Joscha, me, and Kersey
It is incredible how your life can change in just an instant. For me, it was when I received my acceptance email into my Fulbright English Teaching Assistantship Program. I was sitting in a small cafe in Bloomington, Indiana with a friend as I labored over my senior thesis on the Holocaust and dark tourism (light stuff). It was a bleak day and the impending deadline of my thesis had me feeling stressed and small. It was on that day, April 2nd, 2013, that the emailed dinged in my inbox and my life changed forever. I was immediately overcome with incredible joy and what started as an ordinary, stressful day turned into a day I’ll never forget. The sun came through the clouds and I skipped home through the streets practically floating on air thinking of what this meant for my future and what it meant to my family.
My grandfather, who I had lost to dementia 7 years prior, was a 2 time Fulbright scholar. With his awards, he taught in Paris and in London and was a renowned scholar in the field of biological anthropology. Due to his early onset dementia, I never really knew my grandfather. I was fortunate enough to learn about his life through stories my mother and grandmother would tell. He led a life of adventure and exploration. I knew that my Fulbright program was going to lead me on a similar path.
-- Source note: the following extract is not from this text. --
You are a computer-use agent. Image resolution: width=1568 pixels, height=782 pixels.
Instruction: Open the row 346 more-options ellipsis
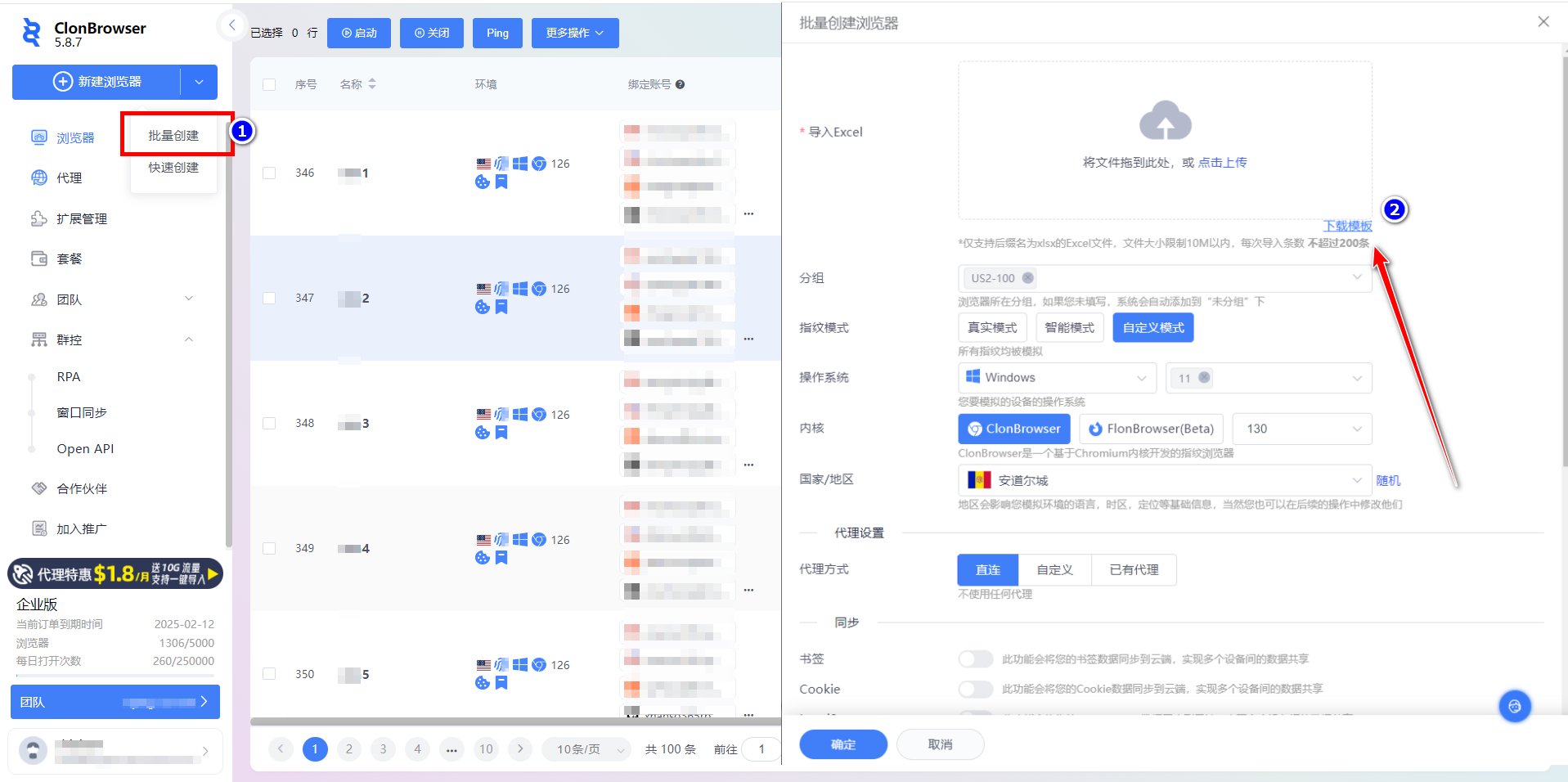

What I couldn’t have anticipated with the ding of that email is the incredible friendships I would make along the way. It is amazing to to think that at one point in your life, the friends you hold near and dear to your heart were once strangers. But now, I could not imagine my life without the friends and my second family I met in Germany.
It was in the train station in Düsseldorf, preparing for my first day of orientation, where I met my dopplegänger and future best friend, Kersey. As two Fulbrighters embarking on a year into the unknown, Kersey and I were kindred spirits from the moment we met. Both from Big 10 schools and a passion for travel and the German language, we soon became inseparable.
I met Joscha through my mentor’s neighbors. A German native and barely out of high school at the time, he had already begun to study medicine. He was full of energy and radiated positivity everywhere he went. He was the little brother and friend I always wanted.
Fast-forward almost 8 years and a shared apartment later, Kersey, Joscha, and I have remained great friends. Despite being an ocean away, the three of us have managed to visit one another every year since my departure. We have celebrated Christmas with my family, met up on the beaches of Barcelona, and were it not for Covid-19, we would have spent last summer on the island of Malta. I thank the universe every day that Fulbright brought me these two wonderful friendships.